Henry Wadsworth Longfellow, ed. Poems of Places: An Anthology in 31 Volumes.
Asia: Vols. XXI–XXIII. 1876–79.

Introductory to India


By Robert Southey (1774–1843)

(From The Curse of Kehama)

JOY in the city of great Jaga-Naut!

Joy in the seven-headed Idol’s shrine!

A virgin-bride his ministers have brought,

A mortal maid, in form and face divine,

Peerless among all daughters of mankind;

Searched they the world again from east to west,

In endless quest,

Seeking the fairest and the best,

No maid so lovely might they hope to find;

For she hath breathed celestial air,

And heavenly food hath been her fare,

And heavenly thoughts and feelings give her face

That heavenly grace.

Joy in the city of great Jaga-Naut,

Joy in the seven-headed idol’s shrine!

The fairest maid his Yoguees sought,

A fairer than the fairest have they brought,

A maid of charms surpassing human thought,

A maid divine.

Now bring ye forth the chariot of the god!

Bring him abroad,

That through the swarming city he may ride;

And by his side

Place ye the maid of more than mortal grace,

The maid of perfect form and heavenly face;

Set her aloft in triumph, like a bride

Upon the bridal car,

And spread the joyful tidings wide and far,

Spread it with trump and voice

That all may hear, and all who hear rejoice,

Great Jaga-Naut hath found his mate! the god

Will ride abroad!

To-night will he go forth from his abode!

Ye myriads who adore him,

Prepare the way before him!

Upreared on twenty wheels elate,

Huge as a ship, the bridal car appeared;

Loud creak its ponderous wheels, as through the gate

A thousand Bramins drag the enormous load.

There throned aloft in state,

The image of the seven-headed god

Came forth from his abode; and at his side

Sate Kailyal like a bride.

A bridal statue rather might she seem,

For she regarded all things like a dream,

Having no thought, nor fear, nor will, nor aught

Save hope and faith, that lived within her still.

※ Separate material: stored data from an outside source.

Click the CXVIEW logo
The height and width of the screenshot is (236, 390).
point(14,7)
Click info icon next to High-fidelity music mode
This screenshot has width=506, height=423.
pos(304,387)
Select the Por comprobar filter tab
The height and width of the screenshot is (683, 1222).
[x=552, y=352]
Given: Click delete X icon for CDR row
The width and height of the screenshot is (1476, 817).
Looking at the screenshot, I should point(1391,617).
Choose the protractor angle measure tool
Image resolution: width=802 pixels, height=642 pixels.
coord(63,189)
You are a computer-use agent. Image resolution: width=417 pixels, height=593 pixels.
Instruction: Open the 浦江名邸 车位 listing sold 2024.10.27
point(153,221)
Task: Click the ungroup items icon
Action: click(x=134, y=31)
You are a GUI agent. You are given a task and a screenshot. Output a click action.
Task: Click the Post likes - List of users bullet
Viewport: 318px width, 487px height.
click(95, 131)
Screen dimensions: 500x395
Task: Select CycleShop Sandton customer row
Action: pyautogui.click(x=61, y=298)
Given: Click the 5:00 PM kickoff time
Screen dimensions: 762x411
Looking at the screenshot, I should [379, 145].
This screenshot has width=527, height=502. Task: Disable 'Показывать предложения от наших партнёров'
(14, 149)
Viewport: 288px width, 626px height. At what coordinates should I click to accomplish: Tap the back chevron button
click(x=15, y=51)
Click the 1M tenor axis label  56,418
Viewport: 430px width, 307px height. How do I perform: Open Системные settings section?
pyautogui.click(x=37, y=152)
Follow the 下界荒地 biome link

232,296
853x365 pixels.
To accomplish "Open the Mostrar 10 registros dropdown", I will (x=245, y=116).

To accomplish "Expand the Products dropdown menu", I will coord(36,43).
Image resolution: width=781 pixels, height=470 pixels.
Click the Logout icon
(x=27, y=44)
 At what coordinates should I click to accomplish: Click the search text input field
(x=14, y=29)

O silent night, how have they startled thee

With the brazen trumpet’s blare!

And thou, O moon! whose quiet light serene

Filleth wide heaven, and bathing hill and wood,

Spreads o’er the peaceful valley like a flood,

How have they dimmed thee with the torches’ glare,

Which round yon moving pageant flame and flare,

As the wild rout, with deafening song and shout,

Fling their long flashes out,

That, like infernal lightnings, fire the air.

A thousand pilgrims strain

Arm, shoulder, breast and thigh, with might and main,

To drag that sacred wain,

And scarce can draw along the enormous load.

Prone fall the frantic votaries in its road,

And calling on the god,

Their self-devoted bodies there they lay

To pave his chariot-way.

On Jaga-Naut they call,

The ponderous car rolls on, and crushes all.

Through flesh and bones it ploughs its dreadful path.

Groans rise unheard; the dying cry,

And death and agony

Are trodden underfoot by yon mad throng,

Who follow close, and thrust the deadly wheels along.